# PROBLEM
Go through the data below and copy it exactly, skipping every picture.

(Collected data entries)
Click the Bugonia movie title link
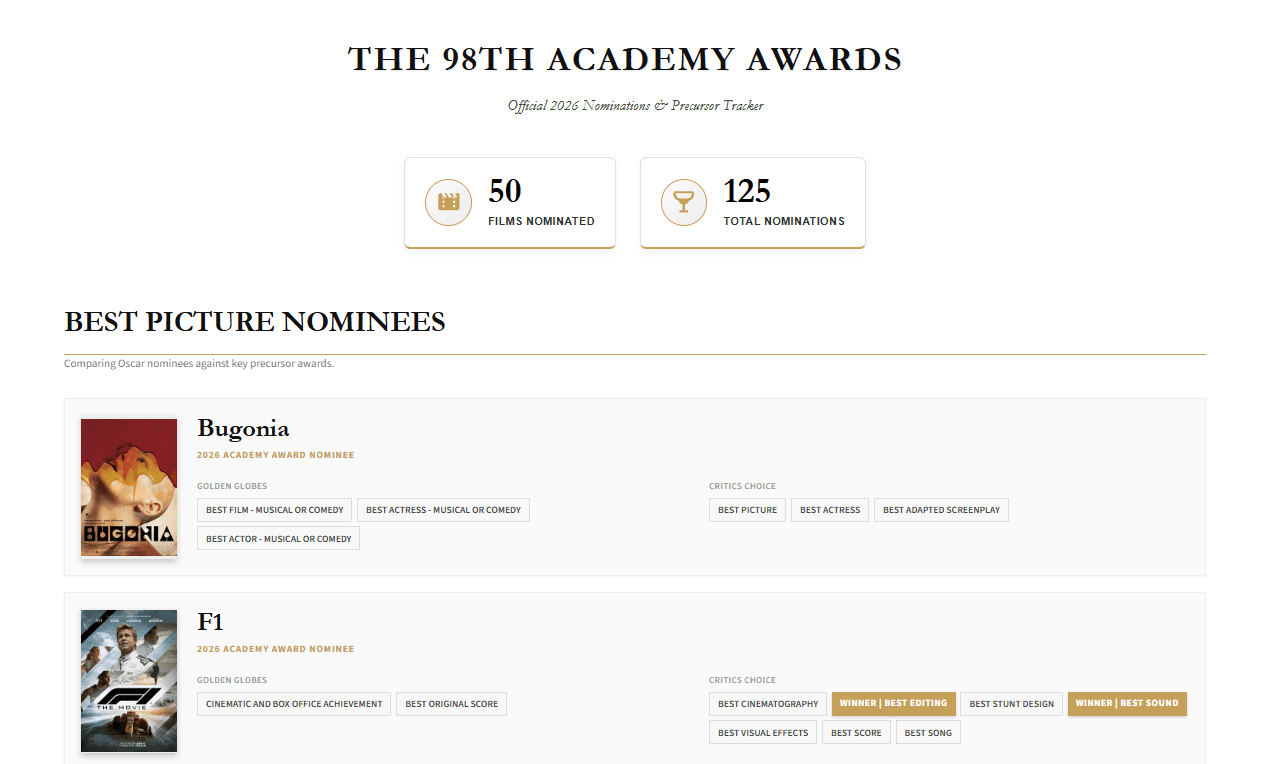click(243, 428)
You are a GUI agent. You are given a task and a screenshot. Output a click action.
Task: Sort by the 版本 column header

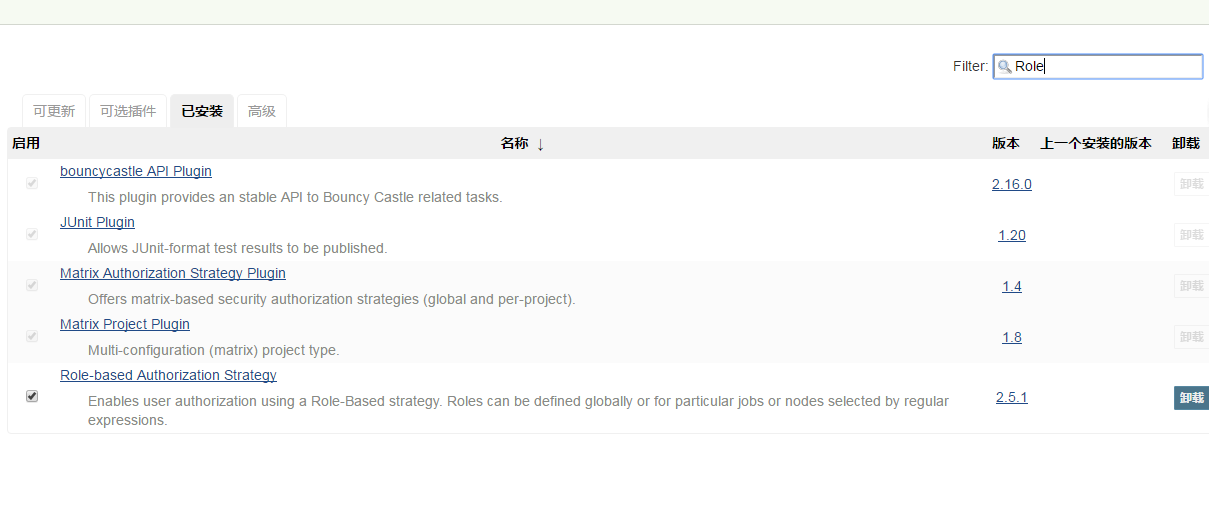1006,143
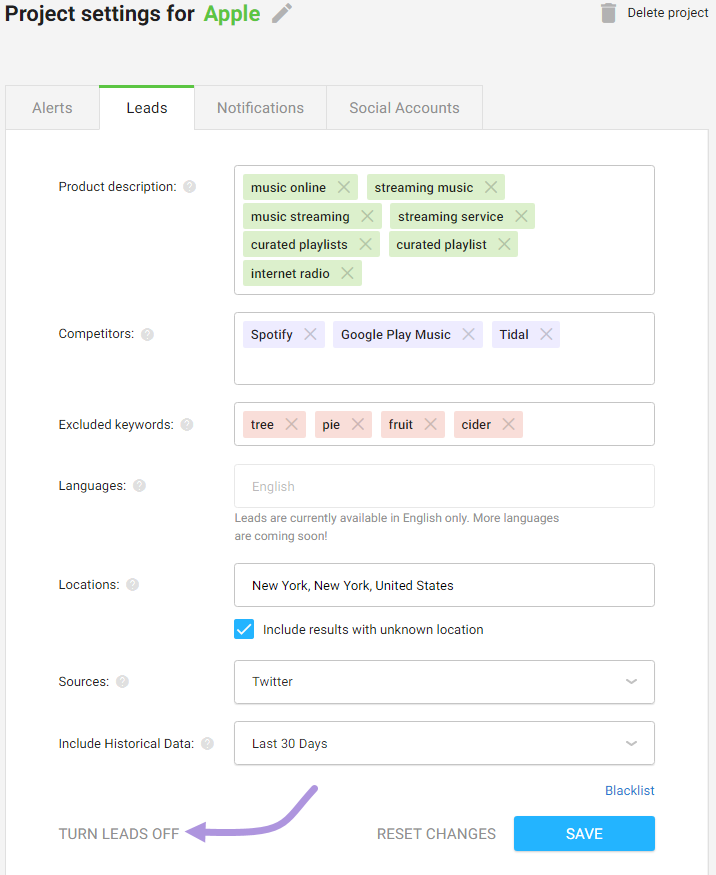The height and width of the screenshot is (875, 716).
Task: Click the Locations input field
Action: (444, 585)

# RESULT OF THE EXERCISE
Click the Bugonia movie title link
click(243, 428)
You are a GUI agent. You are given a task and a screenshot. Output a click action.
Task: Sort by the 版本 column header

1006,143
The height and width of the screenshot is (875, 716).
Task: Click the Locations input field
Action: (444, 585)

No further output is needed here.